[<<Содержание] [Архив]        ЛЕХАИМ  МАЙ 2010 ИЯР 5770 – 5(217)

 

Библейские сюжеты как китч

Елена Римон

Одна из идеологических линий романа Йохи Брандес «Третья книга Царей» (см. Лехаим. 2010. № 4) – протест против абстрактного монотеизма, который, как настойчиво подчеркивается в книге, насаждается грубой силой, исходящей из Иерусалима. С самого начала свободолюбивый мальчик Шлом-Ам возмущается попыткой царей из колена Йеуды установить религиозную гегемонию над северным коленом Эфраима – потомками Йосефа.

Йохи Брандес

Когда я достаточно подрос для того, чтобы позволить себе поспорить с мамой, я сказал, что почитаю только предводителей колен Рахели (имеются в виду сыновья Рахели Биньямин и Йосеф; сыновья Йосефа Эфраим и Менаше считались родоначальниками северных колен. – Е. Р.). В ответ я выслушал от мамы целую лекцию о любви между коленом Леви и коленами Йосефа. Для подтверждения своих слов она напомнила, что из колена Леви происходил Моше, который назначил после себя предводителем народа Йео­шуа из колена Эфраима, и напомнила, что брат Моше, первый священник Всевышнего Аарон, избрал из символов всех колен Израиля символом переносного храма именно символ Йосефа, праотца нашего.

▸ Задание: Продолжите статью о романе Йохи Брандес «Третья книга Царей», начав сразу после ее последнего предложения. Листинг для работы со статьей не понадобится.

▸ Исходные данные:
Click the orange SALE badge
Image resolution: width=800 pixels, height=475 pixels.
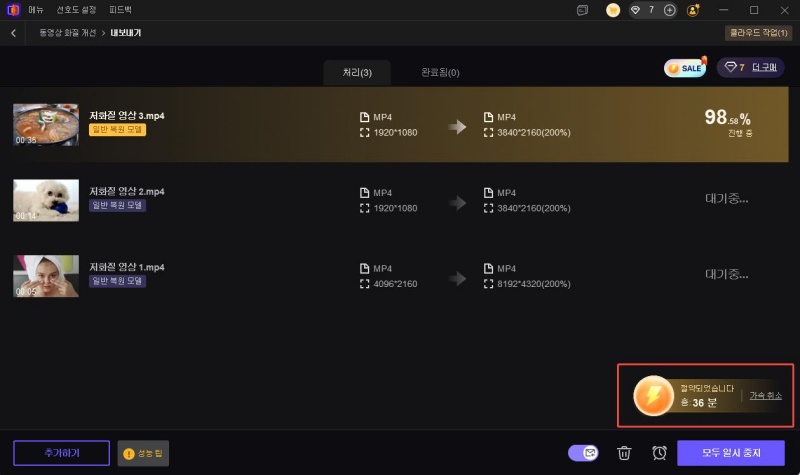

▸ Ожидаемый ответ:
–     У входа в переносной храм в пустыне был поставлен бык? – разволновался я. Я понял, что удостоился услышать из ее уст слова, которые запрещено произносить, и был горд, что мама надеется на меня и говорит мне это.

–     Не просто бык, а телец из чистого золота, всенародно подтверждавший избранность Йосефа среди сыновей Израиля.

Хорошенько обдумав это, я сказал маме, что не понимаю, почему царь приказал разрушить статую быка в храме Цреды (центрального города Эфраима. – Е. Р.), если сам первосвященник Аарон установил этот наш символ в переносном храме – скинии.

Вопросы такого рода приводили к тому, что папа в страхе бросался к окну, но в данный момент он был в виноградниках, и мама могла говорить со мной без всяких помех. Она рассказала мне о противостоянии между Йеудой и Йосефом: оно началось еще с древних времен и продолжается у их потомков. Сыновья Йеуды не соглашаются с избранностью колена Йосефа. Иногда они действуют силой, как Калев, сын Йефуне, который пытался восстать против Йеошуа, а иногда пользуются всякими измышлениями…

–     Сыны Йеуды рассказывают, что Аарон предал Б‑га Израиля, – сказала мама с отвращением. – Чтобы опозорить наш символ, они возводят страшные наветы на великого коена Израиля. Я не в силах повторить их слова.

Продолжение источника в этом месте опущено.